One-Shot Real-to-Sim via End-to-End Differentiable Simulation and Rendering
Yifan Zhu, Tianyi Xiang, Aaron Dollar, Zherong Pan
TL;DR
This work tackles the challenge of learning physically consistent world models from sparse robotic observations by jointly optimizing geometry, appearance, and physical parameters (GAP) of rigid objects. It introduces a differentiable pipeline that combines Shape-as-Points geometry with a grid-based appearance field, a Poisson-based occupancy representation, and a differentiable marching cubes renderer, all integrated with a differentiable rigid-body simulator.
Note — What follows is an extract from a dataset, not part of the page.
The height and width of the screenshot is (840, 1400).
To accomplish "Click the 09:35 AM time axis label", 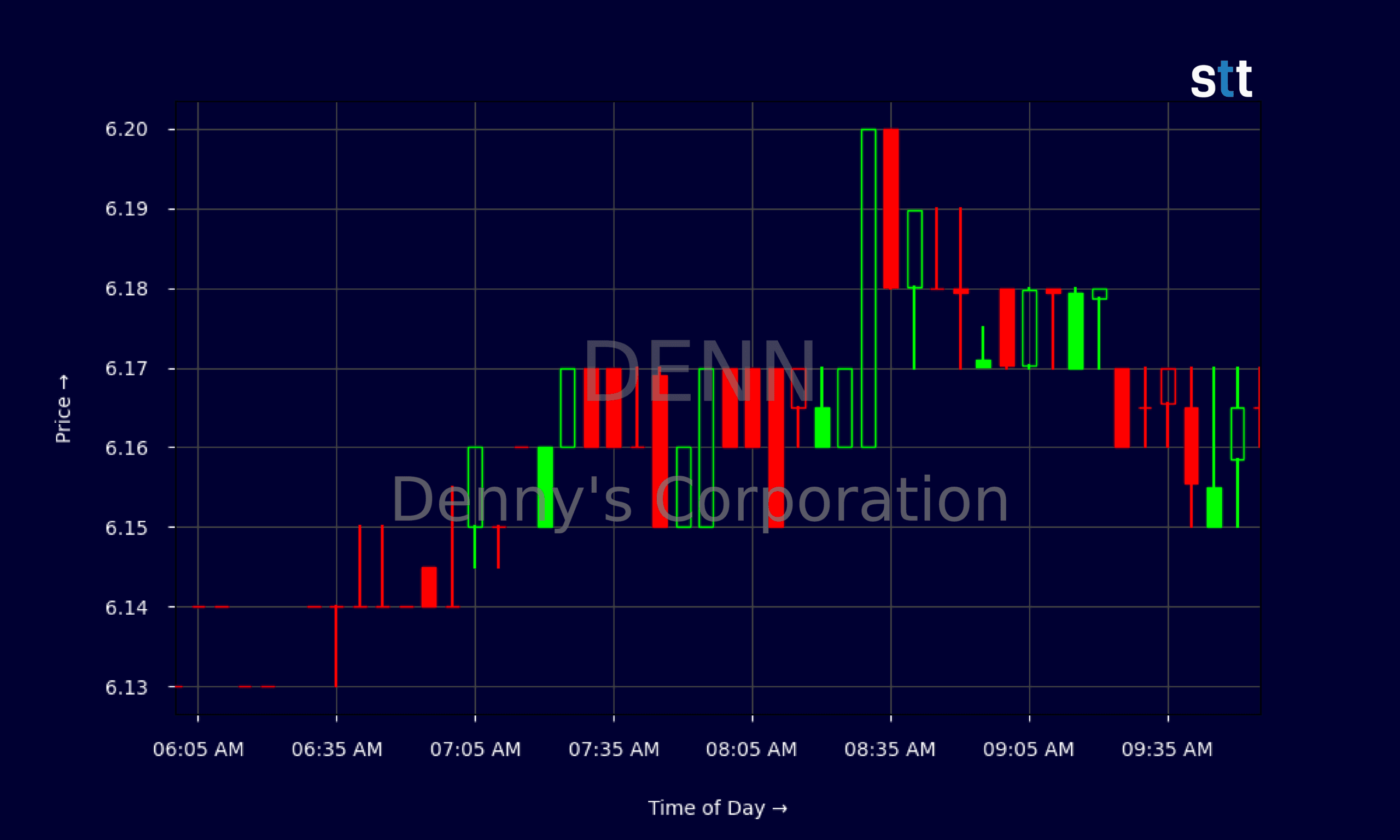I will pyautogui.click(x=1167, y=749).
The proposed two-stage real-to-sim optimization leverages a geometry prior from web-scale models to recover plausible object shapes and physical properties from a single push, achieving accurate dynamics parameters and plausible novel-view renderings in both simulated and real environments. This approach yields a physically grounded world model suitable for planning and control in novel environments, with potential extensions to multi-object and richer appearance modeling.
Abstract
Identifying predictive world models for robots in novel environments from sparse online observations is essential for robot task planning and execution in novel environments. However, existing methods that leverage differentiable programming to identify world models are incapable of jointly optimizing the geometry, appearance, and physical properties of the scene. In this work, we introduce a novel rigid object representation that allows the joint identification of these properties. Our method employs a novel differentiable point-based geometry representation coupled with a grid-based appearance field, which allows differentiable object collision detection and rendering. Combined with a differentiable physical simulator, we achieve end-to-end optimization of world models, given the sparse visual and tactile observations of a physical motion sequence. Through a series of world model identification tasks in simulated and real environments, we show that our method can learn both simulation- and rendering-ready world models from only one robot action sequence. The code and additional videos are available at our project website: https://tianyi20.github.io/rigid-world-model.github.io/